5. Don’t wait until race week. Experiment with different carbohydrate-rich foods during your marathon training plan to find what works best for your body. By experimenting and finding what best suits your body, you’ll establish a nutritional plan for the week before the marathon.
6. Stay hydrated. Consuming plenty of fluids and sports drinks throughout the carb-loading phase. Gatorade is a great choice because it contains fluids, carbs, and electrolytes.

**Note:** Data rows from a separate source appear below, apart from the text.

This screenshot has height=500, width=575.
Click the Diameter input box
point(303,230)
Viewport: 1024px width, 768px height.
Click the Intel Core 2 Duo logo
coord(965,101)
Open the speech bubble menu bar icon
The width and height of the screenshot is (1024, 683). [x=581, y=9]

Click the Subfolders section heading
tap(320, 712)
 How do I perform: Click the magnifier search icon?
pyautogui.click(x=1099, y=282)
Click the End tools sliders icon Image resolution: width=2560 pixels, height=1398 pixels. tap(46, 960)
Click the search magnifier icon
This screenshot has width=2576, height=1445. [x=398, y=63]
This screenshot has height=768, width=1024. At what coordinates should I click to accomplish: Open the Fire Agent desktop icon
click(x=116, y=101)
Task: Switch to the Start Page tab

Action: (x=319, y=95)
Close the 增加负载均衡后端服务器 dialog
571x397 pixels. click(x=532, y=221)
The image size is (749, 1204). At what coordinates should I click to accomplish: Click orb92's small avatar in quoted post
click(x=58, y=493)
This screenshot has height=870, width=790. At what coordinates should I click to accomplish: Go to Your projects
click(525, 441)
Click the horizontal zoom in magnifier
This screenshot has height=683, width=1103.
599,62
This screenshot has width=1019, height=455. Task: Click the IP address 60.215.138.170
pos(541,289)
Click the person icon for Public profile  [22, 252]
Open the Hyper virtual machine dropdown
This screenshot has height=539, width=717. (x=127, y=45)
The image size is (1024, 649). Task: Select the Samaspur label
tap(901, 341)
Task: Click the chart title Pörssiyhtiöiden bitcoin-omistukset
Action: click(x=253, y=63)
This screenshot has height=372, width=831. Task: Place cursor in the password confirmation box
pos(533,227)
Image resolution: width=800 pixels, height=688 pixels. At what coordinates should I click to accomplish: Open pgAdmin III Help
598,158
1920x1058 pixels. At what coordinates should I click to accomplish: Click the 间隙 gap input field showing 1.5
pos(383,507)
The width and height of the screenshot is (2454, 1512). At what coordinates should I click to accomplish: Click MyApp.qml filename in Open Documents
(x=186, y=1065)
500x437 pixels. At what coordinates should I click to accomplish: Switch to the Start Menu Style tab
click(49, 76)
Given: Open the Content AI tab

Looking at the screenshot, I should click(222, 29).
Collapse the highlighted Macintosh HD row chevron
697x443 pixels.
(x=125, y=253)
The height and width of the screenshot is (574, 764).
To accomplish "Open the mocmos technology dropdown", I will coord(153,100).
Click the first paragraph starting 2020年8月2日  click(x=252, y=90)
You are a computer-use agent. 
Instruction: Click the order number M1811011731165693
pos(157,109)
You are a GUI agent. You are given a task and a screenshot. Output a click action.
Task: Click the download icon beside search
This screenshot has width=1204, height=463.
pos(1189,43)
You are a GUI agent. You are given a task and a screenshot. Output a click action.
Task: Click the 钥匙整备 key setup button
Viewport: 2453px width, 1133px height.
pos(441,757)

7. Consult with a dietitian or nutritionist. We recommend working a dietitian or nutritionist who is experienced with with endurance athletes for personalized guidance if you need extra support!
Is carb-loading good before a race?
Yes. Proper carb-loading fills your muscles with glycogen and helps you avoid bonking, allowing you to run a smart race. Carb loading essentially provides the body with a larger fuel reservoir, which can help prevent fatigue and improve endurance.
What should I eat to carb load before a race?
Some foods to eat when carb loading before a race include:
– White rice
How long before a race should you start carb-loading?
You should start carbo-loading 7 days before a marathon and 3 days before a half marathon.
What are the benefits of carb-loading before a race?
The goal of carb loading is to maximize glycogen stores in the muscles and liver, which are the primary fuel sources during exercise. This strategy won’t necessarily make you run faster (that’s what your marathon training is for) but it will certainly help prevent you from bonking, or “hitting the wall”, during a long race.
How much weight should I gain when carb-loading?
While carb loading, expect to gain around 2kg of body weight. Gaining weight while carbo loading is natural because for every gram of stored glycogen, we store 3-4 grams of water.
What does carb-loading do to your body?
Carb loading maximizes glycogen stores in the muscles and liver. During endurance exercise, the body relies heavily on glycogen to sustain the massive amount of required energy levels. Carb loading allows the body to delay glycogen depletion during a marathon and maintain a higher intensity for a longer duration.